Cutting her off at the stem.
5. Laboring Under an Illusion
The Ballerina at Work Today
There is an enduring perception that ballerinas live on air, unfettered by earthly concerns, and so they are not in need of special protections. As artists specializing in wordless dance, ballerinas appear voiceless and are expected to be silent—an image exploited by their employers, who generally overwork and underpay them, confident that they won’t speak up or fight back. Ballet exacts docility from the dancer to achieve its superhuman feats; blind obedience to ballet’s rules is necessary in an art that contorts the body through early and methodical exercise to achieve the essential ninety-degree turnout from the hips. When dancers do speak out, the repercussions are often swift and career damaging.
The dancers of American Ballet Theatre in New York learned this firsthand when in 1979 they voiced concern over the small salary and benefit increase presented to them as part of contract negotiations. The dancers rejected the offer, and management responded by locking them out. With nowhere else to ply their trade, the situation was dire. Ballerinas took to the streets, carrying placards, drawing public attention to their plight. They also spoke to reporters and went on television, demonstrating that ballerinas could indeed speak and that what they had to say about their workplace conditions—one ABT dancer described their situation as nothing short of slavery—was deserving of attention.
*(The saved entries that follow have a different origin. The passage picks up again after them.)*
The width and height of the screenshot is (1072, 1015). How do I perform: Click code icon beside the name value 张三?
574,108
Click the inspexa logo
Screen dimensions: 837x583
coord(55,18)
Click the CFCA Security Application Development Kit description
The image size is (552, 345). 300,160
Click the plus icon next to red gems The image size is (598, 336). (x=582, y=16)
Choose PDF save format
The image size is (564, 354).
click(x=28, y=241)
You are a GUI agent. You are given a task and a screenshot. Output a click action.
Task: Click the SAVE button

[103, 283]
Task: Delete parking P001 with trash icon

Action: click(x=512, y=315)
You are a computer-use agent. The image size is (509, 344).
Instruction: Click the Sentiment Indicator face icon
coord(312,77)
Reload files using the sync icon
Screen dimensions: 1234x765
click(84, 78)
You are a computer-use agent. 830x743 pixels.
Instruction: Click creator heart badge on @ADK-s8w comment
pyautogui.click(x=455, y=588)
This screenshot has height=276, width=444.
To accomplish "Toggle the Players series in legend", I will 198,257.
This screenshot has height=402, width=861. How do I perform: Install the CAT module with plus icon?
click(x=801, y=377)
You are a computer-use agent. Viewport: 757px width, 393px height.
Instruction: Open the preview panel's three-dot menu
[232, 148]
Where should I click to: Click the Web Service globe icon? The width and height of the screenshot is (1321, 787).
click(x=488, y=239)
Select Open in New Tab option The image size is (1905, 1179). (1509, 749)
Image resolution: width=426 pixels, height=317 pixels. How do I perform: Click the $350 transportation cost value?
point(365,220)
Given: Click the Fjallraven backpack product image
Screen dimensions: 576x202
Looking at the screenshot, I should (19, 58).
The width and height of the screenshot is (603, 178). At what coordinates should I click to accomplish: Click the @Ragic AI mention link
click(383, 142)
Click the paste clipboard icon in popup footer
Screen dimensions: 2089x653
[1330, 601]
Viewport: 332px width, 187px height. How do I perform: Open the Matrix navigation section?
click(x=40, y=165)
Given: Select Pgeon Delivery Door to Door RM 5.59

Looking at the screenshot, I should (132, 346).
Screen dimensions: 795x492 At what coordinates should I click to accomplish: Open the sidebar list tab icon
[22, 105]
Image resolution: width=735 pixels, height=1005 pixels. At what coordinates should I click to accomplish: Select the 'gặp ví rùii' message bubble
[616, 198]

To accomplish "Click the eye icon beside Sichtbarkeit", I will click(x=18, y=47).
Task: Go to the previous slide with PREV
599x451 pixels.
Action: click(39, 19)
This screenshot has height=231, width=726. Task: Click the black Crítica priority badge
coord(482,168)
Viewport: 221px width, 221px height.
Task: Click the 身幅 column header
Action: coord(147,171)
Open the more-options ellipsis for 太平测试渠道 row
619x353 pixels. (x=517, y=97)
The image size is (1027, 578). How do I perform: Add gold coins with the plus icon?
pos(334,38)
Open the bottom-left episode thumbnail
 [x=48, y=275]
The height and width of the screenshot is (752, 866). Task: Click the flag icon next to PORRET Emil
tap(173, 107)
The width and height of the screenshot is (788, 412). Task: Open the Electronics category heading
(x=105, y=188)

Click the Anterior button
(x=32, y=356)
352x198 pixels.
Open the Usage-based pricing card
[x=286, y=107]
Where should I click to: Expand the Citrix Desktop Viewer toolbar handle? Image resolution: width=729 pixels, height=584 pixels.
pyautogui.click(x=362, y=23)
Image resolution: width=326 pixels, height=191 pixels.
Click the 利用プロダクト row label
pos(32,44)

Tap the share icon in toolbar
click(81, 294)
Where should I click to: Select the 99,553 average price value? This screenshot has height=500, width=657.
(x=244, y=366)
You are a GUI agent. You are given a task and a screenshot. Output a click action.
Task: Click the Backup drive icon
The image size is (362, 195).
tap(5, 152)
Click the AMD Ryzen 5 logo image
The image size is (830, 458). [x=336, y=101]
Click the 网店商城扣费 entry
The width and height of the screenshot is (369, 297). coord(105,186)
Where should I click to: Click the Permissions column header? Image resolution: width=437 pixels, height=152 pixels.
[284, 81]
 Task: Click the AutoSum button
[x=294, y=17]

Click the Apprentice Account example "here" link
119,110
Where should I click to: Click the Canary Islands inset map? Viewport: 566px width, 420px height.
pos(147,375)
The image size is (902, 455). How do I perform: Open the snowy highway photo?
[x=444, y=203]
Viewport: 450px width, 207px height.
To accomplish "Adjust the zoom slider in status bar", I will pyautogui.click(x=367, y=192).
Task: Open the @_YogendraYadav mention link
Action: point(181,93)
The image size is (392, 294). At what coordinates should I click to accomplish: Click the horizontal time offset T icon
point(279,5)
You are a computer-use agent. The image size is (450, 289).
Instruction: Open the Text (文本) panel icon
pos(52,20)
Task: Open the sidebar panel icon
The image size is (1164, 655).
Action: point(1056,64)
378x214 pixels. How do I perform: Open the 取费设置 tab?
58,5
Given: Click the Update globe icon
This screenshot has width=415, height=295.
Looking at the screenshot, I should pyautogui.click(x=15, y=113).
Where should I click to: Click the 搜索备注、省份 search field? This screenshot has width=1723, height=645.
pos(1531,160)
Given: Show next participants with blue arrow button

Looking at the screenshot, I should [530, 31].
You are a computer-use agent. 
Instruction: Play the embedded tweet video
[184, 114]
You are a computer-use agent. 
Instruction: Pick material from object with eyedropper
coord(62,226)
For outsiders, it was their first glimpse of how the ballet world really worked: “the long hours, low pay, paltry benefits, and occupational hazards.”1 The crisis ended ten weeks later when management finally conceded to some of the dancers’ demands, granting them improved wages and workplace conditions. “The starting salary for a corps dancer went from $235 a week to $495 a week by the end of the three-year contract; a fourth-year corps dancer, who earned $285, now [made] $420; and a tenth-year soloist, who used to earn $422, now earn[ed] $610.”2
It looked as though the dancers had empowered themselves. But within three years, back at the bargaining table for a new round of contract negotiations, it looked as though they would lose the ground they had earlier gained. In 1982, ABT ballerinas again took to the streets and marched en masse in the New York City Labor Day Parade, asserting their status as workers with rights. It was startling to see them out on labor’s front lines, dressed in their short classical tutus, faux tiaras, and running shoes and holding aloft a banner declaring them full-fledged members of the American Guild of Musical Artists. Still, crowds of onlookers cheered them on. To at least one observer, the appearance of dancers in the Labor Day Parade was a sign that ballet was itself marching into a new enlightened era of fair labor practices. But that was an illusion worthy of the stage. Within a few weeks of that event, ABT’s ninety-two dancers were again locked in a dispute with management over their collective rights as workers. A new contract was on the table, which the dancers were refusing to sign because it failed to meet their demands for increased pay. The company was crying poor, and when the dancers’ union asked to check the books, management refused it access. The dancers then filed unfair labor practice charges against ABT, prompting management to cancel the company’s season at the Kennedy Center for the Performing Arts in Washington in October 1982. The dancers demonstrated outside New York’s Lincoln Center, their home base, and demanded that at the next round of bargaining their artistic director come to the table to negotiate directly with them.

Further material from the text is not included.